Aristotle, the Greek philosopher, was a student of Plato and teacher of Alexander the Great. He wrote on a variety of subjects – from physics, biology and zoology, to poetry and theatre, politics and ethics.
He was born in Stageira, Chalcidice in 384BC; his father was a physician to King Amyntas of Macedon and as a result, Aristotle was educated as a member of aristocracy. At the age of eighteen, he travelled to Athens to study at Plato’s academy, where he remained for twenty years, until Plato’s death in 347BC.
After travelling in Asia, he married Pythias and they had a daughter. Several years were spent tutoring Alexander the Great, before Aristotle moved back to Athens to establish his own school, the ‘Lyceum’, where he conducted courses for the next twelve years. During this period, his wife died. He later became involved with Herpyllis of Stageira and they had a son, Nichmachus, named after Aristotle’s father.
Whilst in Athens, Aristotle wrote many of his works. Of his extant works, many are believed to have been lecture aids written for his students. He wrote on many subjects relevant to Greek knowledge of the time. These include The Nichomachian Ethics(his views on morality), Metaphysics, Politics, Poetics and Rhetoric (methods of persuasion).
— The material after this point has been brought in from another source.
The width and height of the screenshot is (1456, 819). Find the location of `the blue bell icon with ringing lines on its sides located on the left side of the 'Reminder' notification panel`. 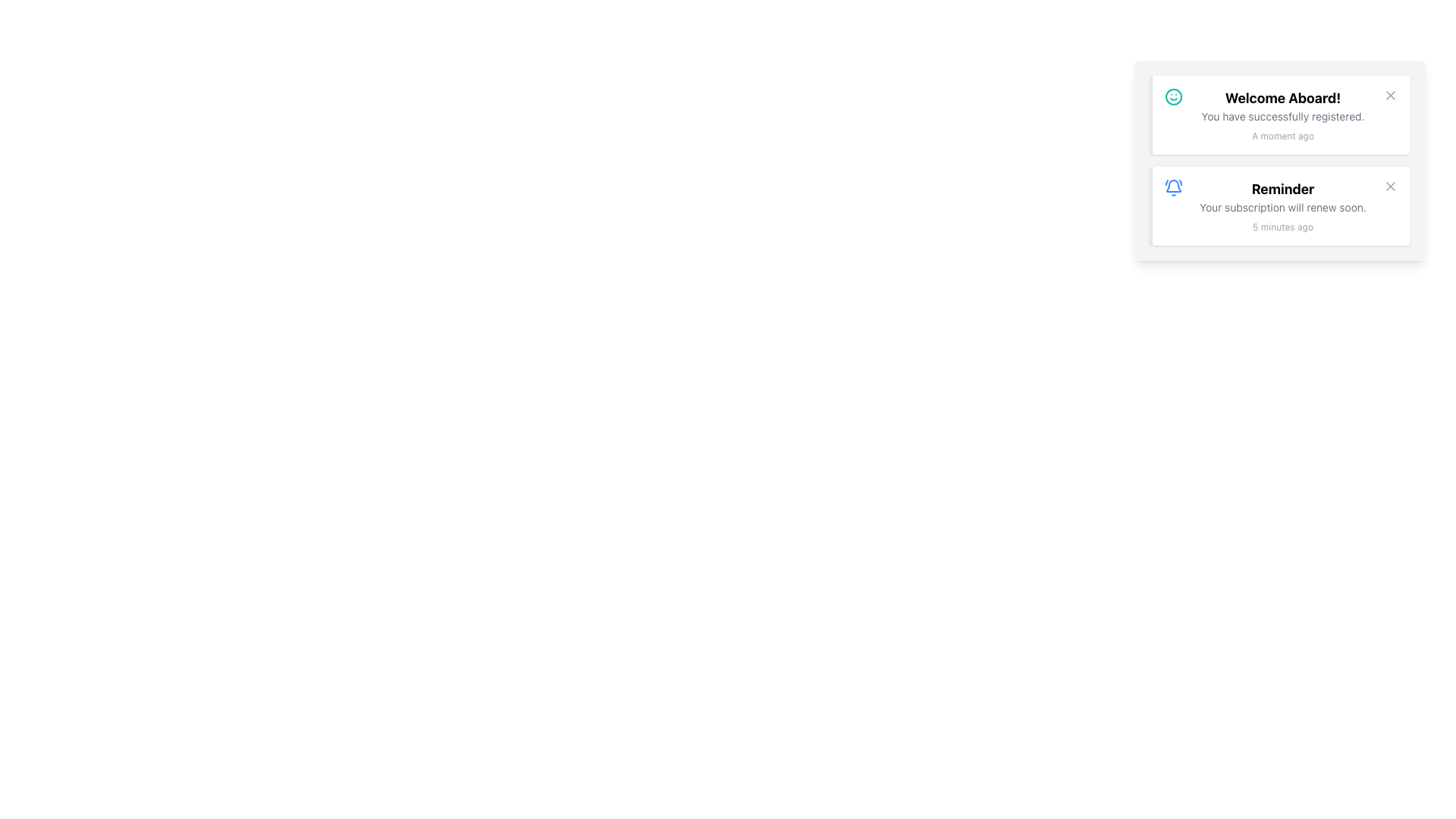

Aristotle was forced to flee Athens following Alexander the Great’s death, and the subsequent flaring up of anti-Macedonian sentiment, when he was denounced for not holding the gods in honour. He died of natural causes in 322 BC whilst in Euboea. His will has been preserved, and in it he asks to be buried next to his wife.
It has been suggested that Aristotle, more than any other thinker, determined the orientation and content of Western intellectual history.